Data for the task section start

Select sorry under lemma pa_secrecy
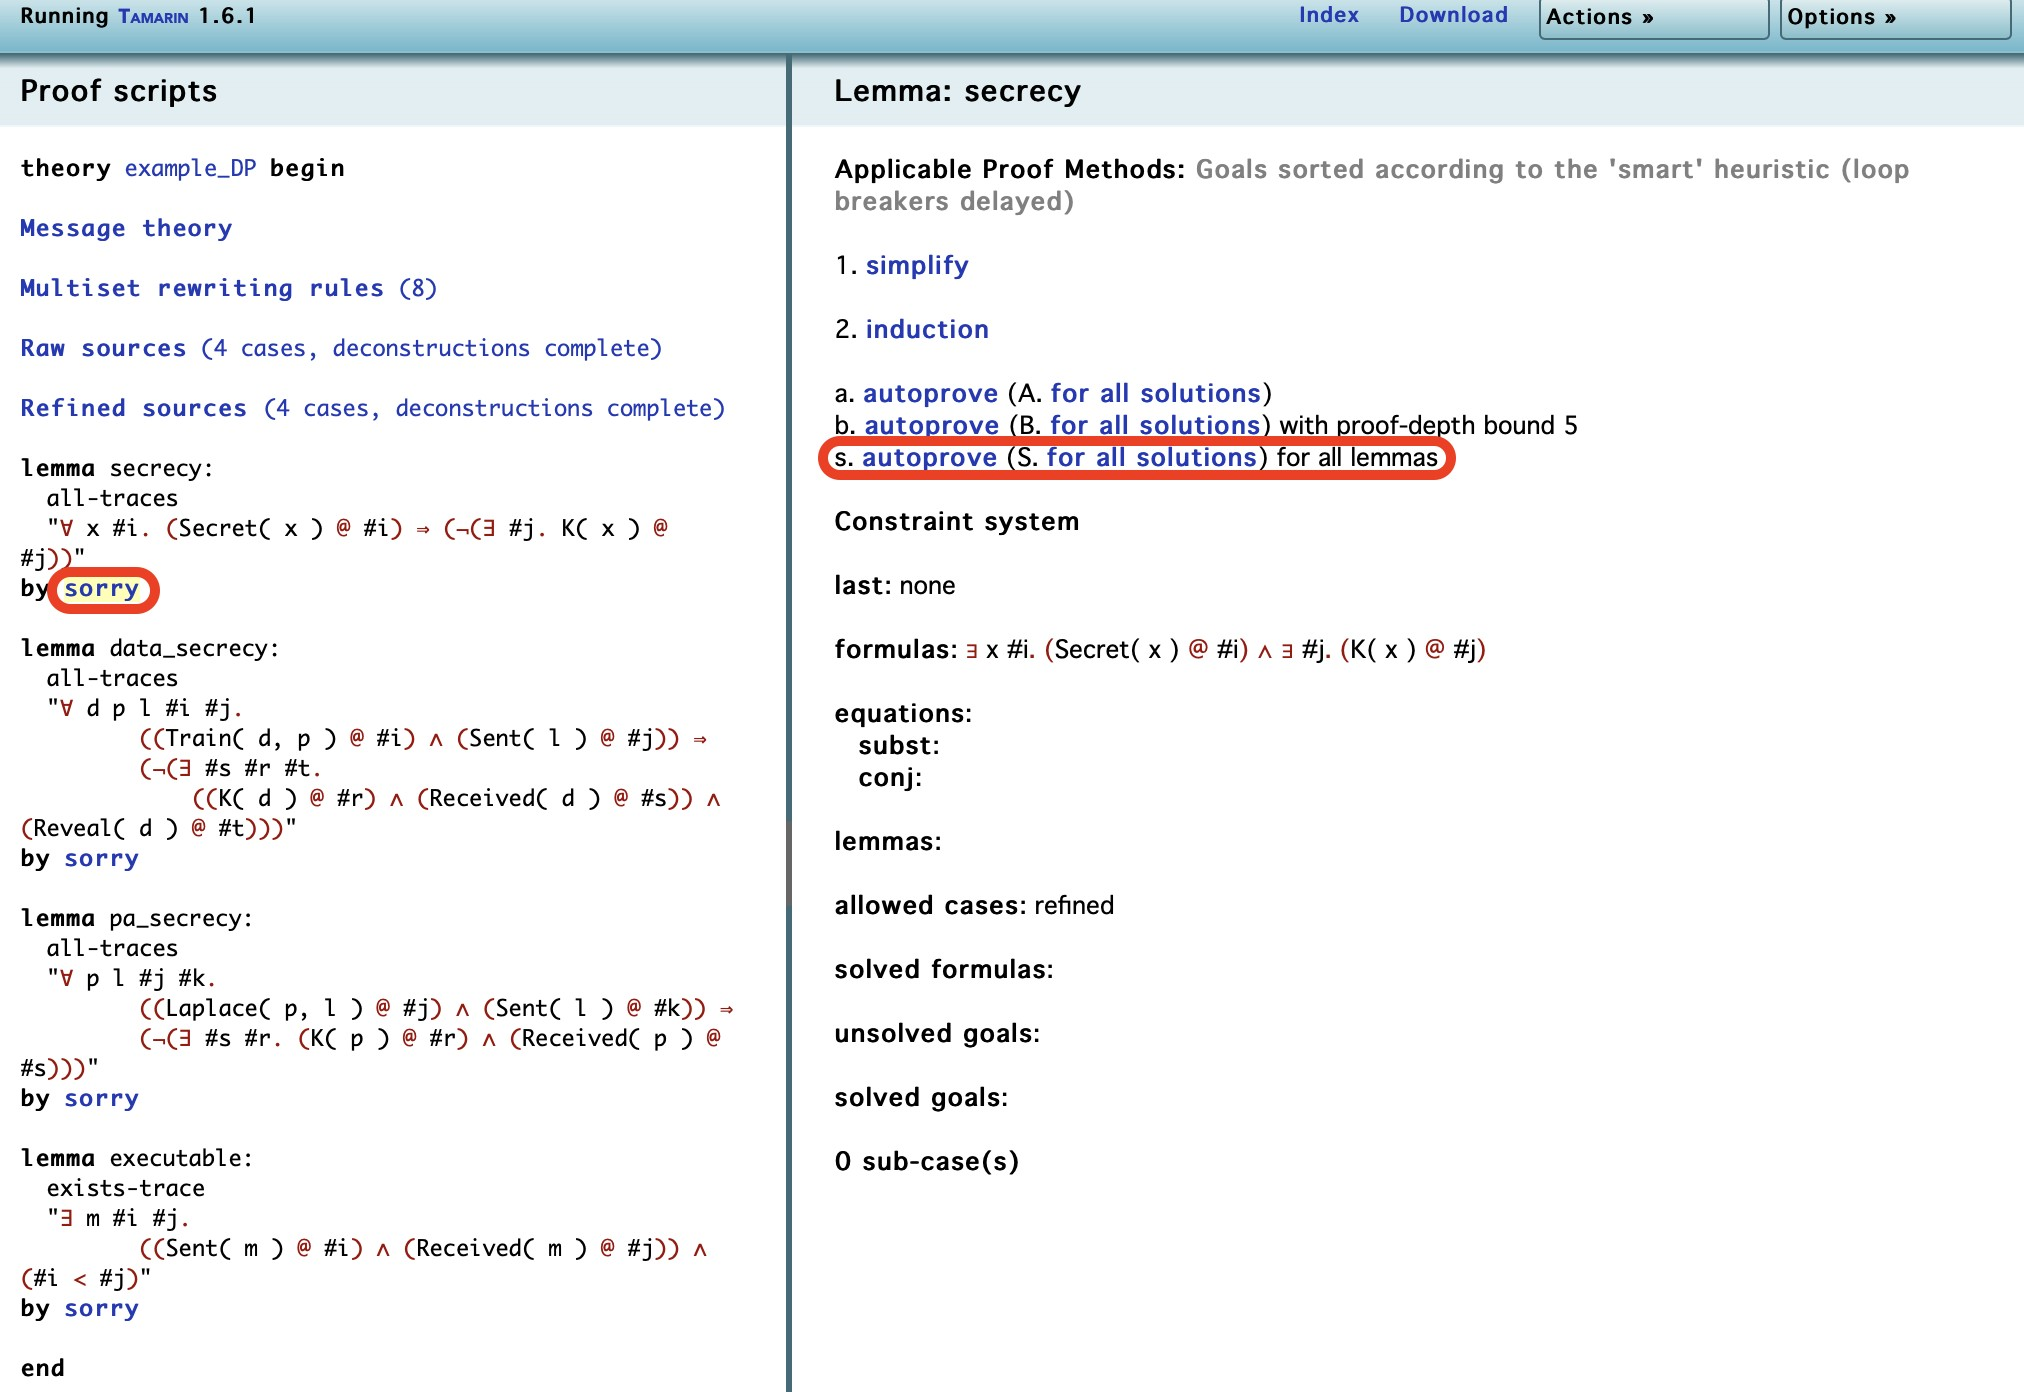 click(101, 1099)
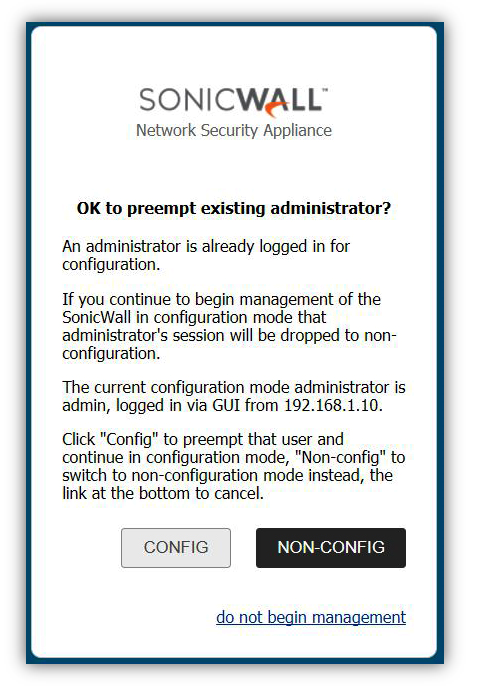Click the word 'GUI' in the message
Image resolution: width=477 pixels, height=695 pixels.
tap(226, 405)
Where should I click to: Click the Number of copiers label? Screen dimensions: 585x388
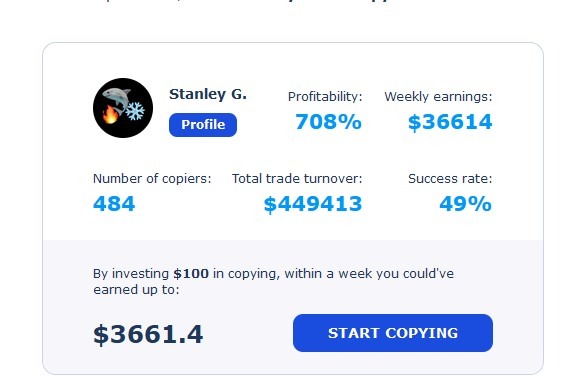[x=152, y=179]
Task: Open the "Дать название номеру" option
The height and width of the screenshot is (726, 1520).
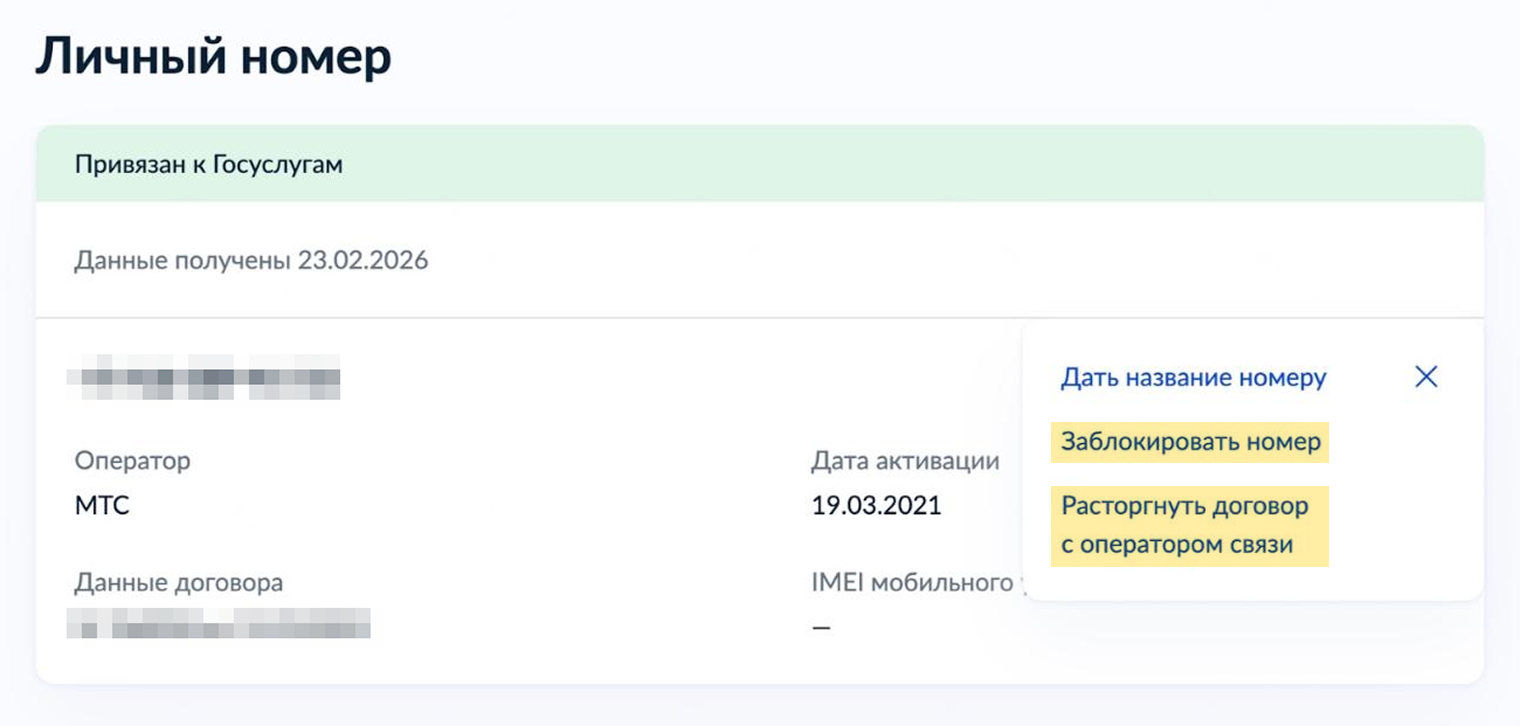Action: click(1193, 377)
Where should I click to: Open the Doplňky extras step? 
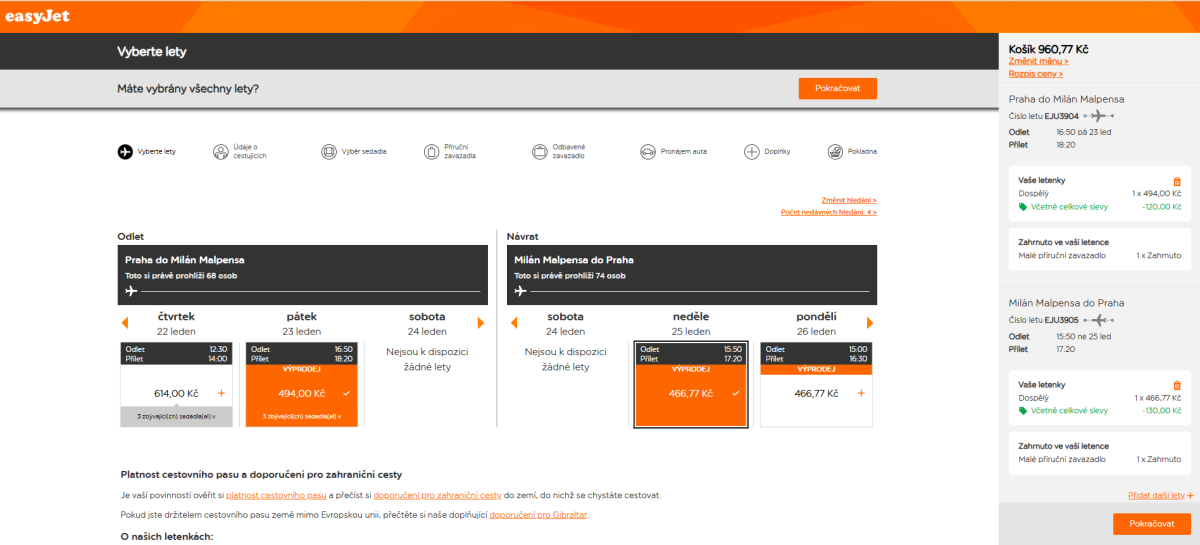pyautogui.click(x=768, y=152)
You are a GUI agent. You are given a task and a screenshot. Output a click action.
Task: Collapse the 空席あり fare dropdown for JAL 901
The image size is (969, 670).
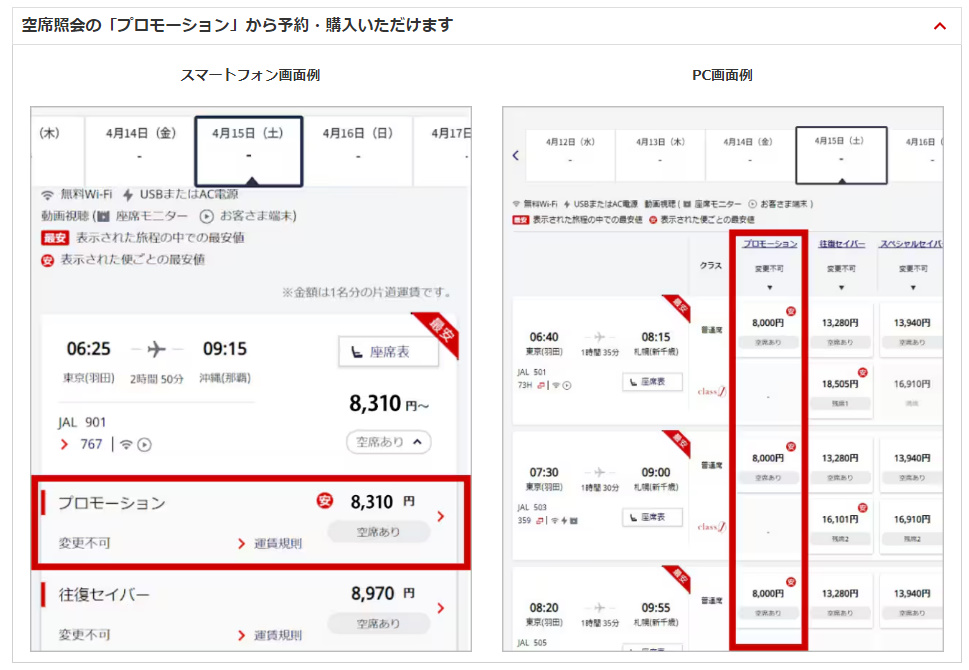tap(388, 441)
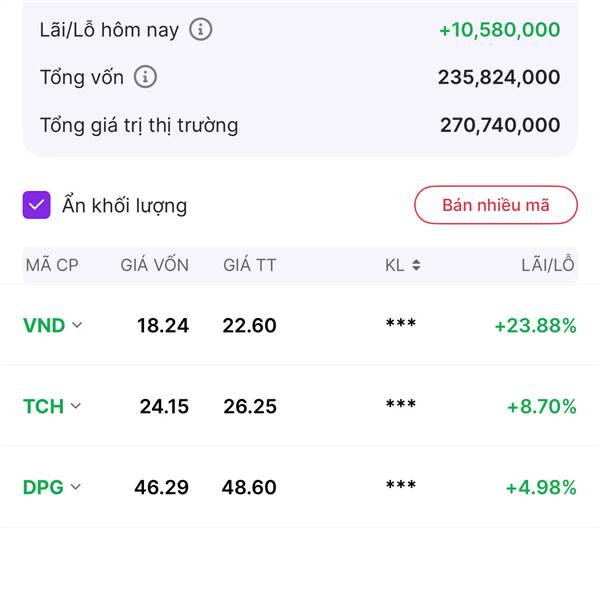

Data for the task section end

> **Description of the task**: Only the lines from the one with "Where should I click to: Open" through the final line of the entries above should be transcribed, exactly and without pictures.

> **Answer to this exercise**:
Where should I click to: Open the Doplňky extras step? 
pyautogui.click(x=768, y=152)
You are a GUI agent. You are given a task and a screenshot. Output a click action.
Task: Collapse the 空席あり fare dropdown for JAL 901
The image size is (969, 670).
tap(388, 441)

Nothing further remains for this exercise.